Scattered, mostly south of the Missouri River, most abundantly in the eastern half of the state (eastern U.S. west to Minnesota, Nebraska, and Texas; Canada, Europe, Asia). Bottomland forests, swamps, margins of ponds, lakes, sinkhole ponds, and oxbows, marshes, fens, sloughs, bottomland prairies, mesic swales of upland prairies, and seepy ledges of bluffs; also ditches.

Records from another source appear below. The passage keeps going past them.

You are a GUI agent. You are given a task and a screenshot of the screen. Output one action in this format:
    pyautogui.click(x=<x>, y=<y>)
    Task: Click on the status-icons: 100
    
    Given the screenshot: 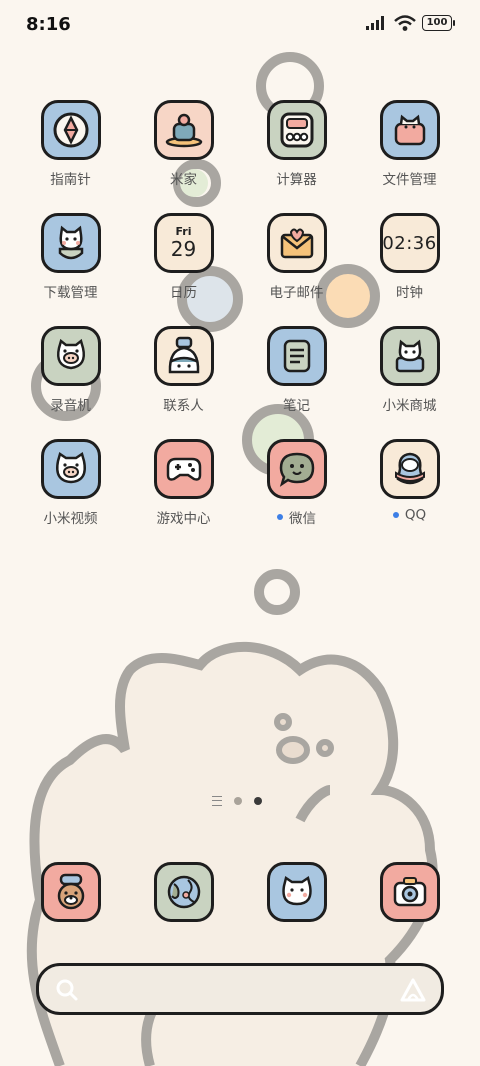 What is the action you would take?
    pyautogui.click(x=410, y=23)
    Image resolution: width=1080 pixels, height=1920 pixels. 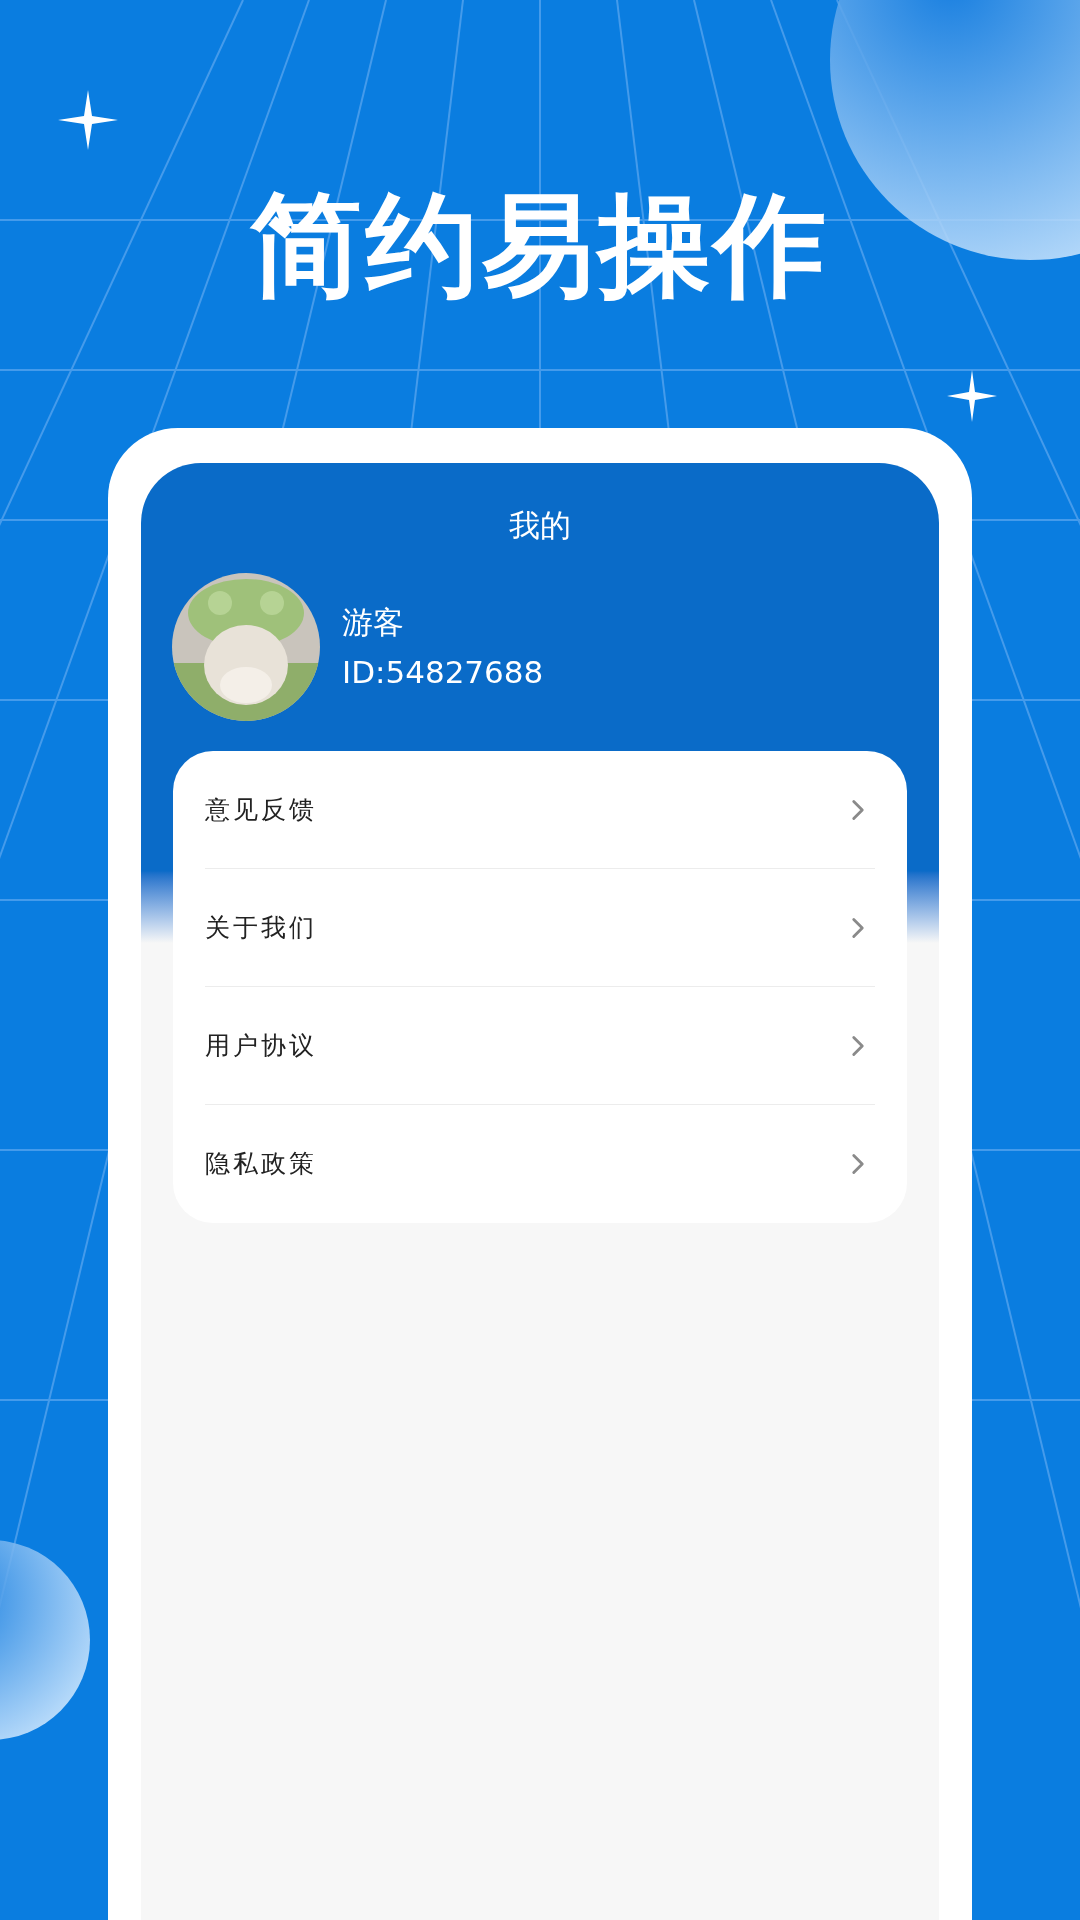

Galium tinctorium can be distinguished vegetatively from some other Galium species by its stem nodes that are surrounded with a ring of spreading pubescence. This feature is also found in G. asprellum, G. boreale, G. concinnum, and G. obtusum. Puff (1976) noted that historically G. tinctorium was sometimes confused with G. obtusum, both because of misdeterminations and because of misapplication of the names. The two species can be difficult to distinguish, especially without mature flowers. Steyermark (1963) noted the existence of at least one apparently intermediate specimen from Wayne County. Galium tinctorium also has sometimes been considered part of the closely related G. trifidum (northern three-lobed bedstraw), a circumboreal species that is widely distributed in the United States, but in the Midwest occurs mainly to the north of Missouri. Galium trifidum might plausibly be discovered in northern Missouri in the future; it differs in its mostly solitary flowers developing curved (vs. straight) and often roughened (vs. smooth) stalks at fruiting, as well as leaves mostly in whorls of 4.

Puff (1976) recognized two subspecies within G. tinctorium. The ssp. floridanum was said to differ in its longer fruit stalks, slightly larger mericarps, more densely branched inflorescences, and more robust habit. Plants with this morphology grow in the southeastern United States west to Missouri and Texas. However, Puff himself discussed the broad morphological overlap between the two taxa and the gradual replacement of plants with the ssp. floridanum morphology by plants with the ssp. tinctorium morphology. Maintenance of these infraspecific taxa does not seem warranted.